**Goal**
Gather every line in the rows below that contains the string "width". Letter case matters.

**Task data**

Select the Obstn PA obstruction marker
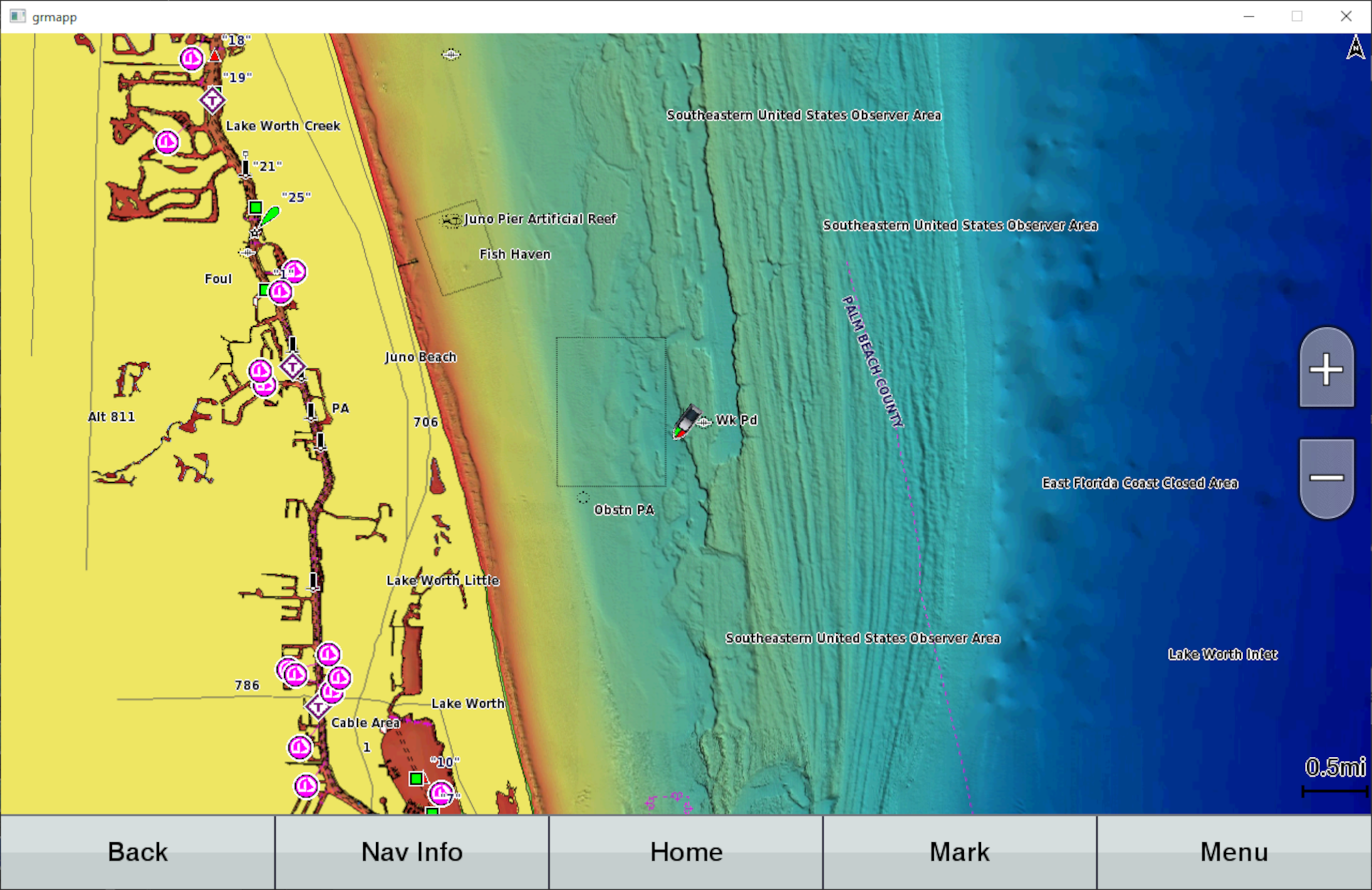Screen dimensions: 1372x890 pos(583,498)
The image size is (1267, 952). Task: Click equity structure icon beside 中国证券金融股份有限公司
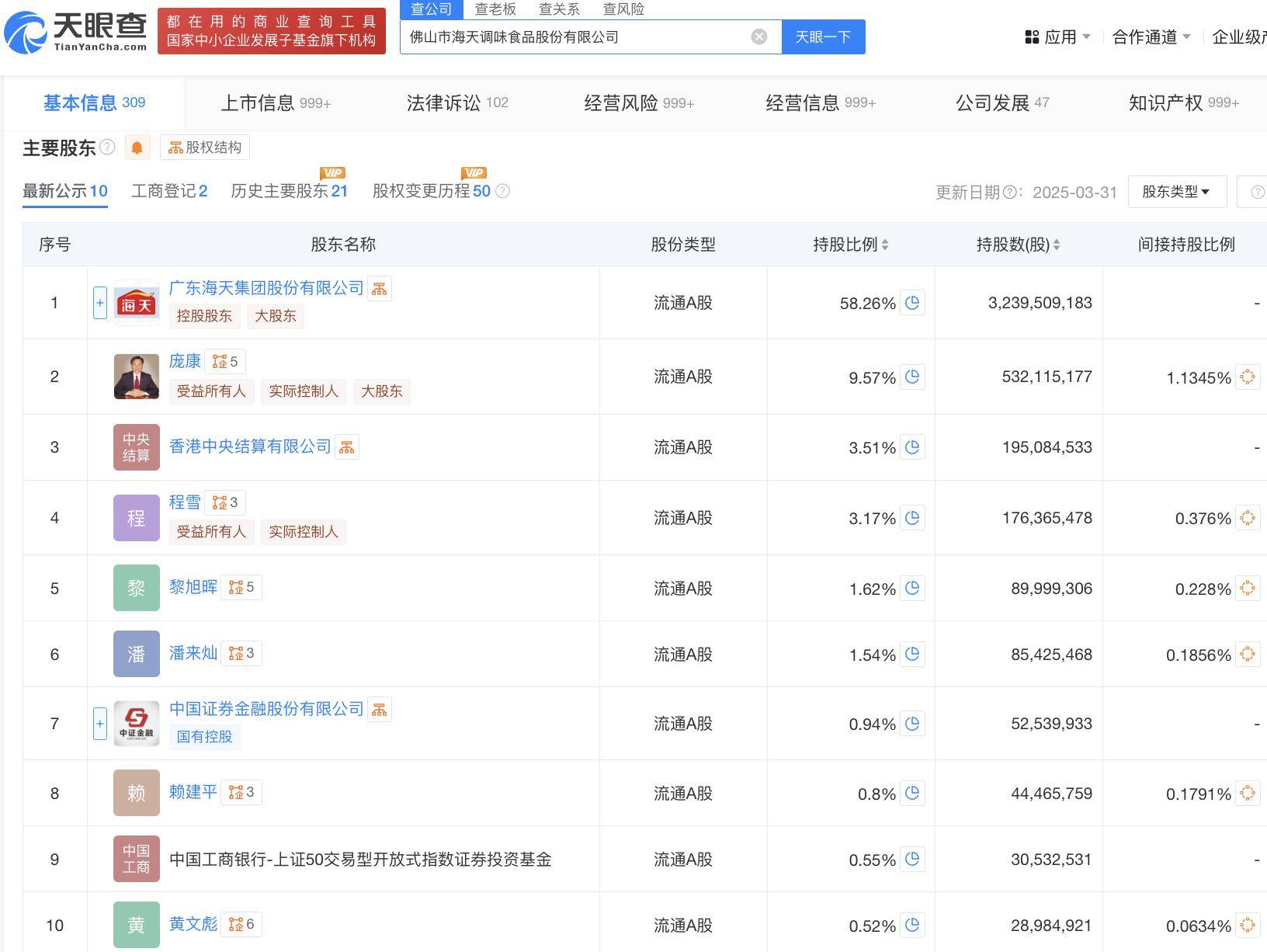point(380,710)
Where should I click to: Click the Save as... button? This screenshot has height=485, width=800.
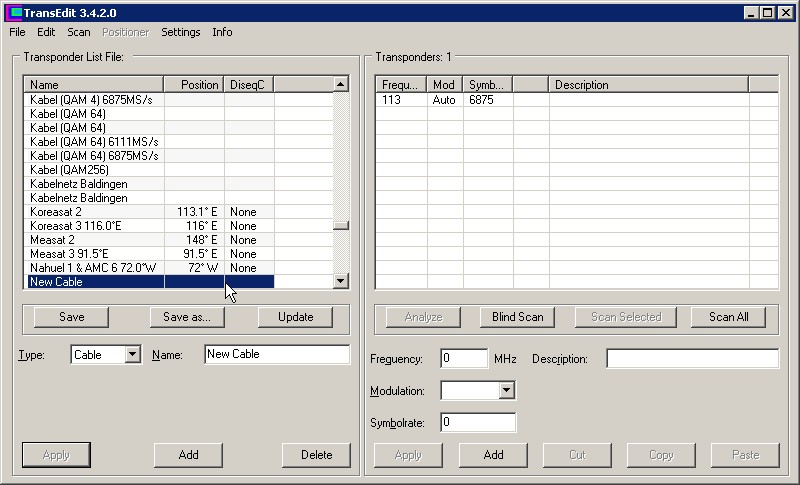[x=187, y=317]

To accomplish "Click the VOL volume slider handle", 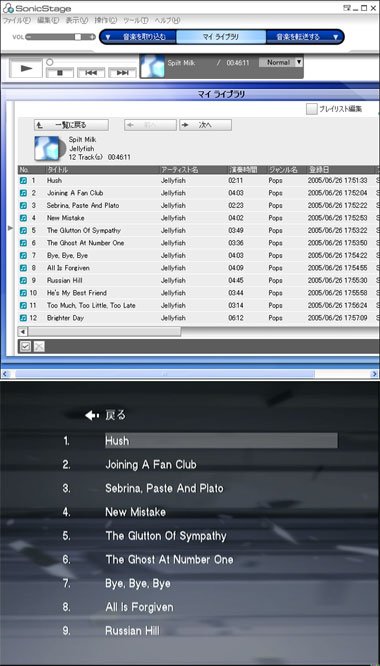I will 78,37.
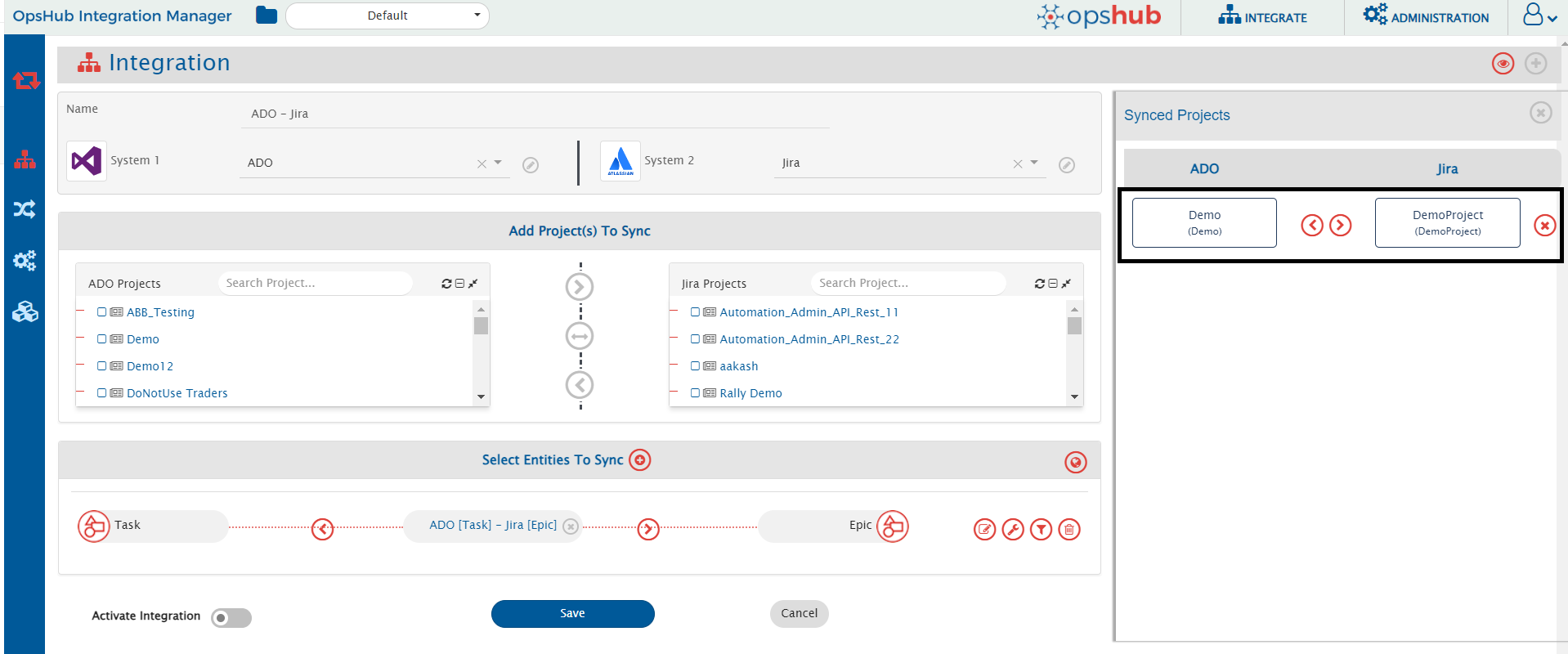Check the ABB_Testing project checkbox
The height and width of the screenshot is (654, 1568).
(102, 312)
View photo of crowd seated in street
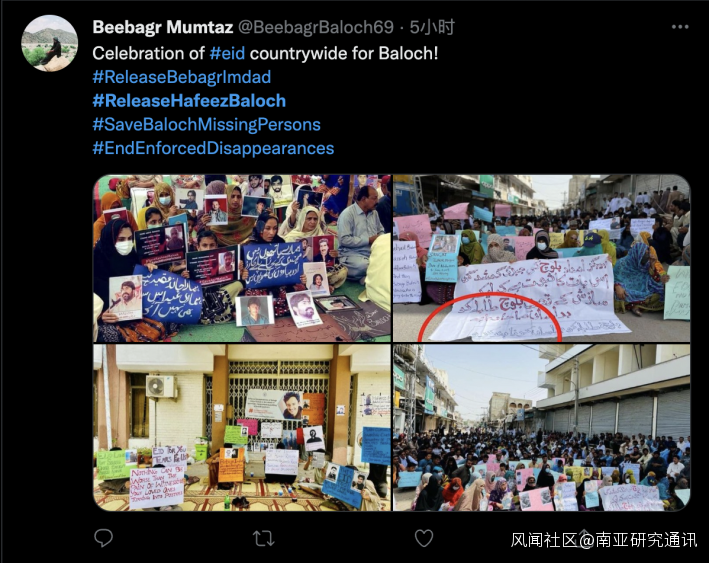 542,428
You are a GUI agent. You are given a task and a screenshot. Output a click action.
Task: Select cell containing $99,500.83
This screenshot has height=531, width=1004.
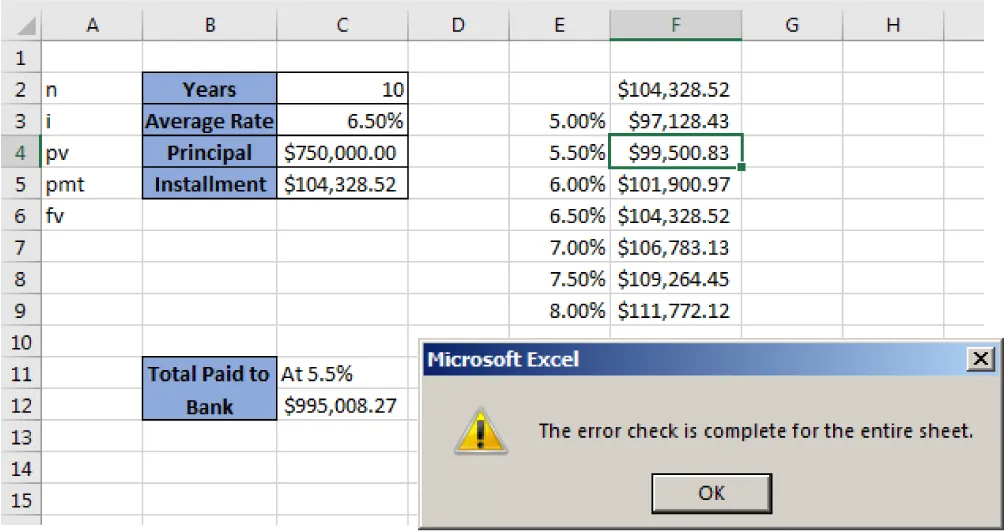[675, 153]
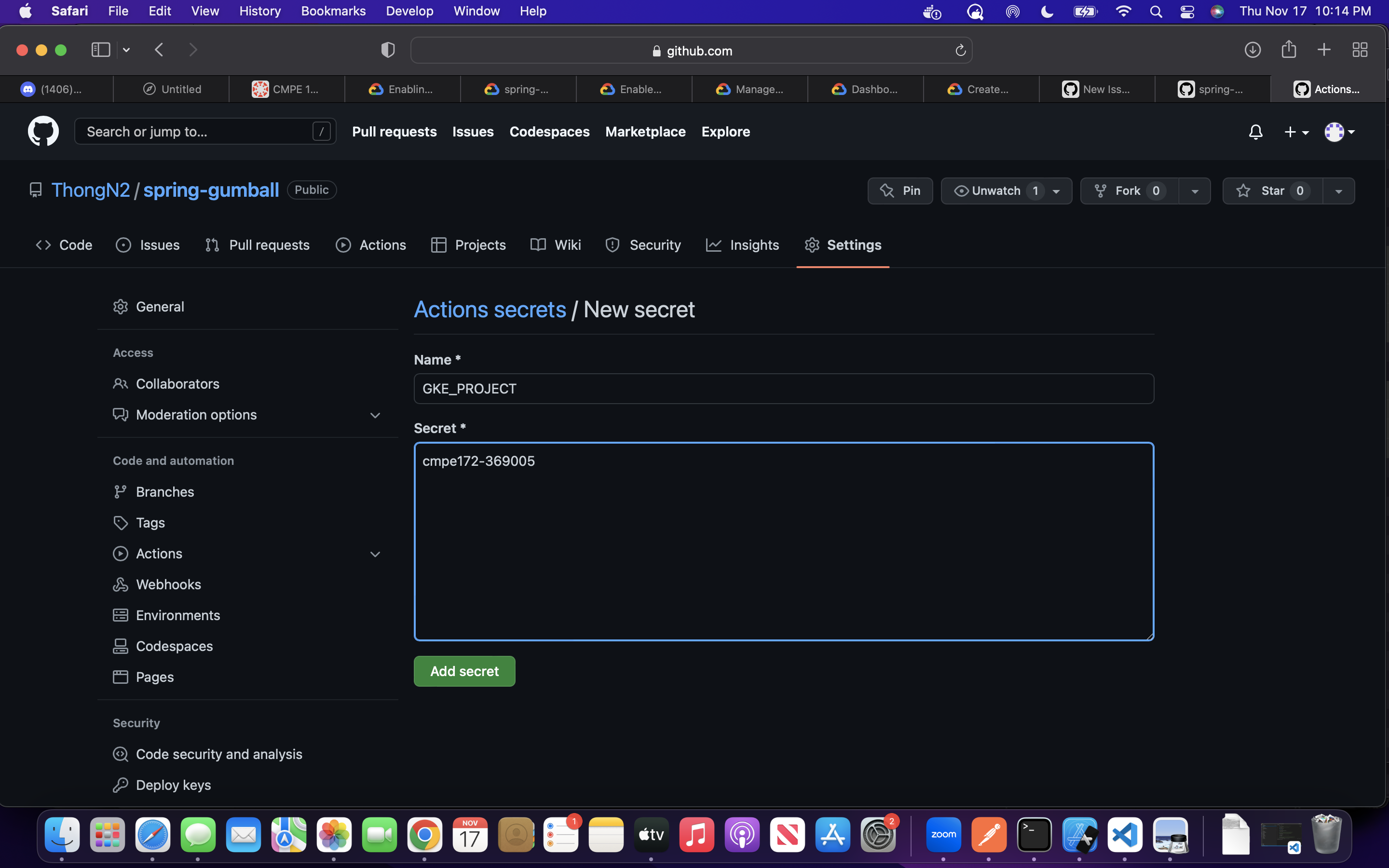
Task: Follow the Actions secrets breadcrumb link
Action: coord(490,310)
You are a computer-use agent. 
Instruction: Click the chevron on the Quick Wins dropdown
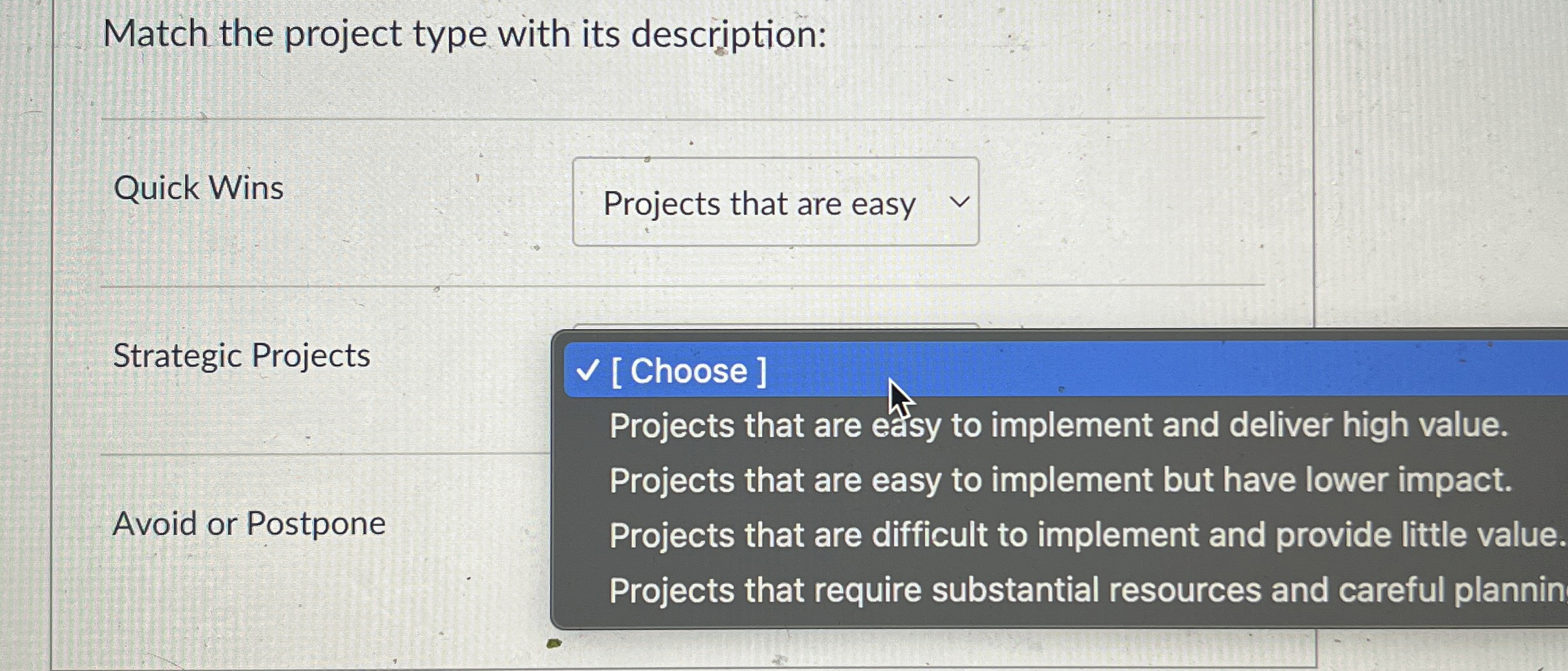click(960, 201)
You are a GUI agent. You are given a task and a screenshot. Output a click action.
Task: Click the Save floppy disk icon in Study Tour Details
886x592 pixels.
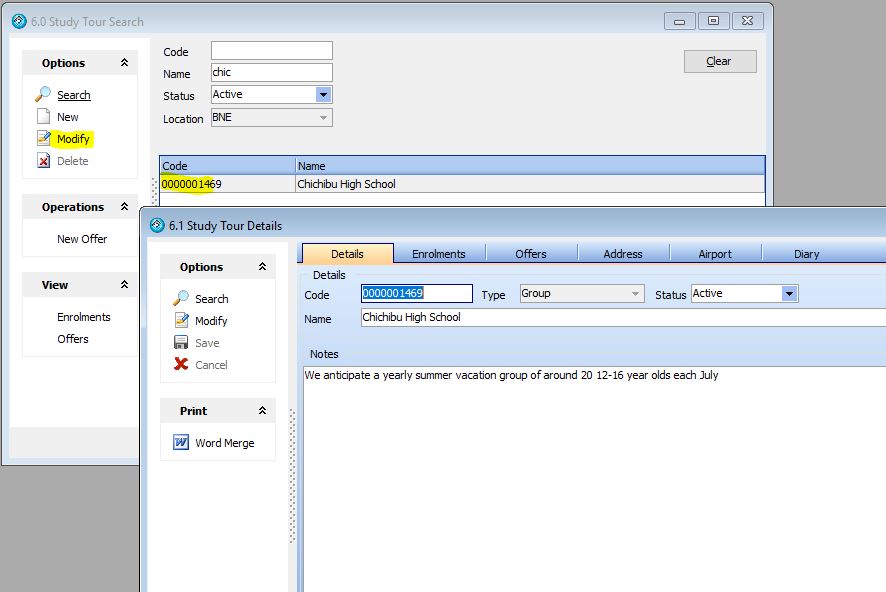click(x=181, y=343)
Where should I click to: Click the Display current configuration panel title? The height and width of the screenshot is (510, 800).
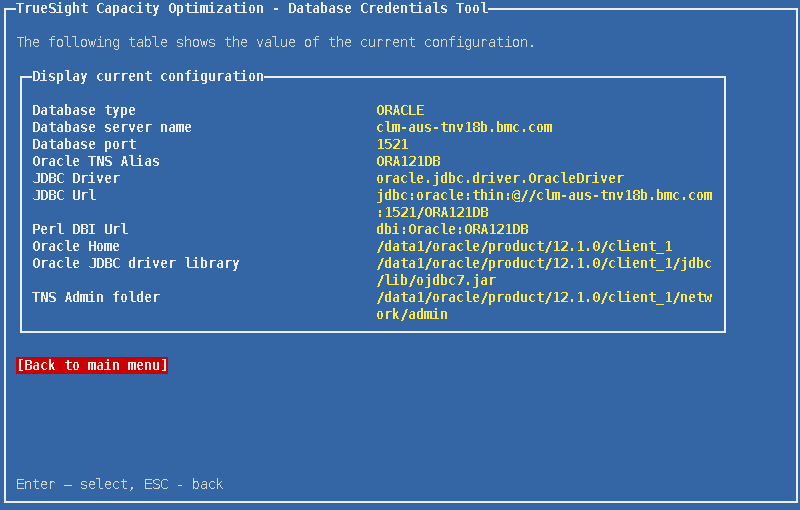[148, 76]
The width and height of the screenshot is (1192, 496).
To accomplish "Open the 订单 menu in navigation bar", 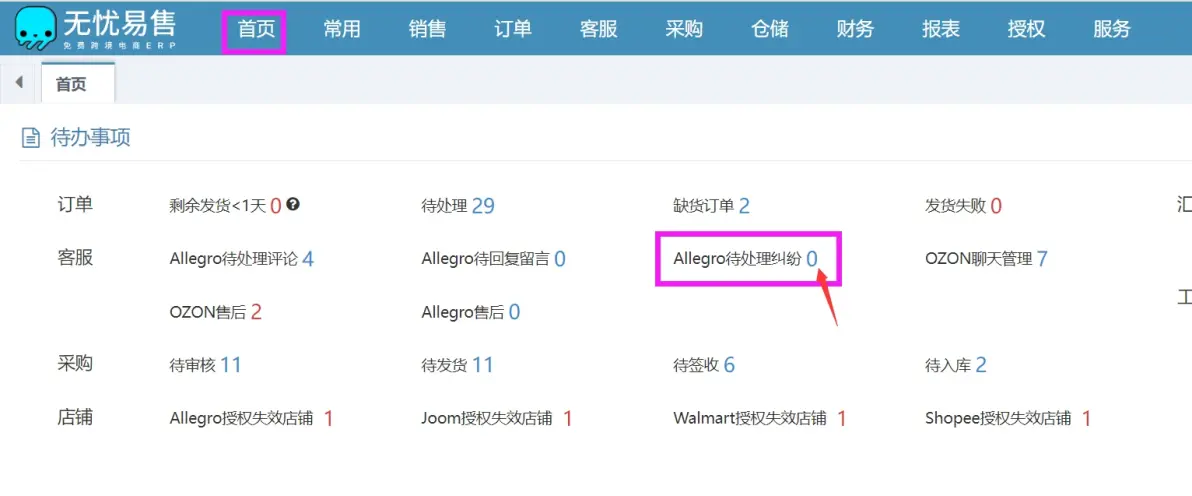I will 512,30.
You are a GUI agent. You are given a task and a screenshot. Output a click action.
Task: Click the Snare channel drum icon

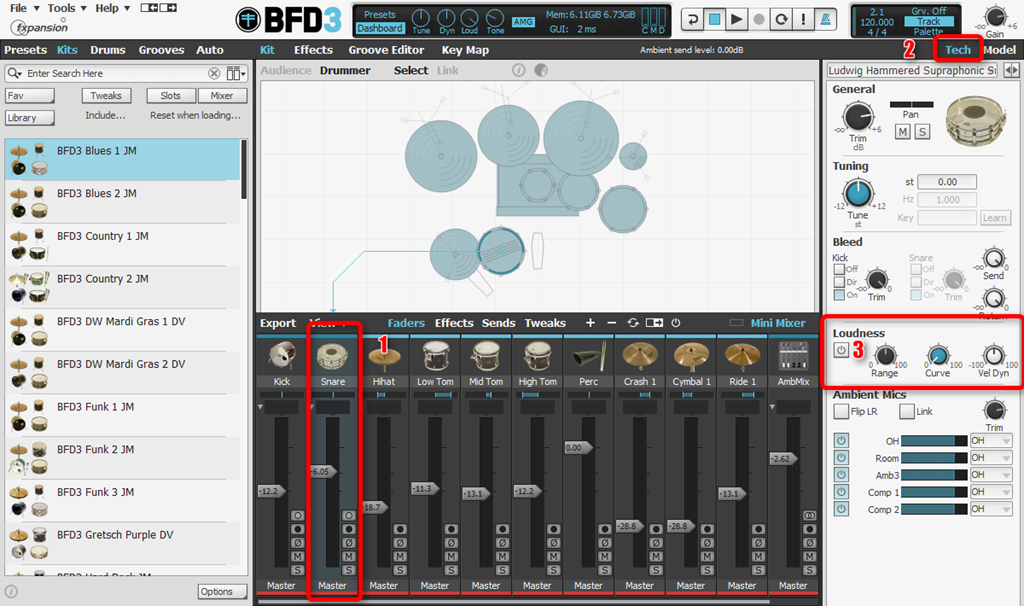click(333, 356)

**Answer to the task**
Where should I click to: Click the Save as... button? This screenshot has height=485, width=800.
The height and width of the screenshot is (654, 1568).
This screenshot has height=531, width=1004.
Where should I click to: Click the Display current configuration panel title? The height and width of the screenshot is (510, 800).
The width and height of the screenshot is (1192, 496).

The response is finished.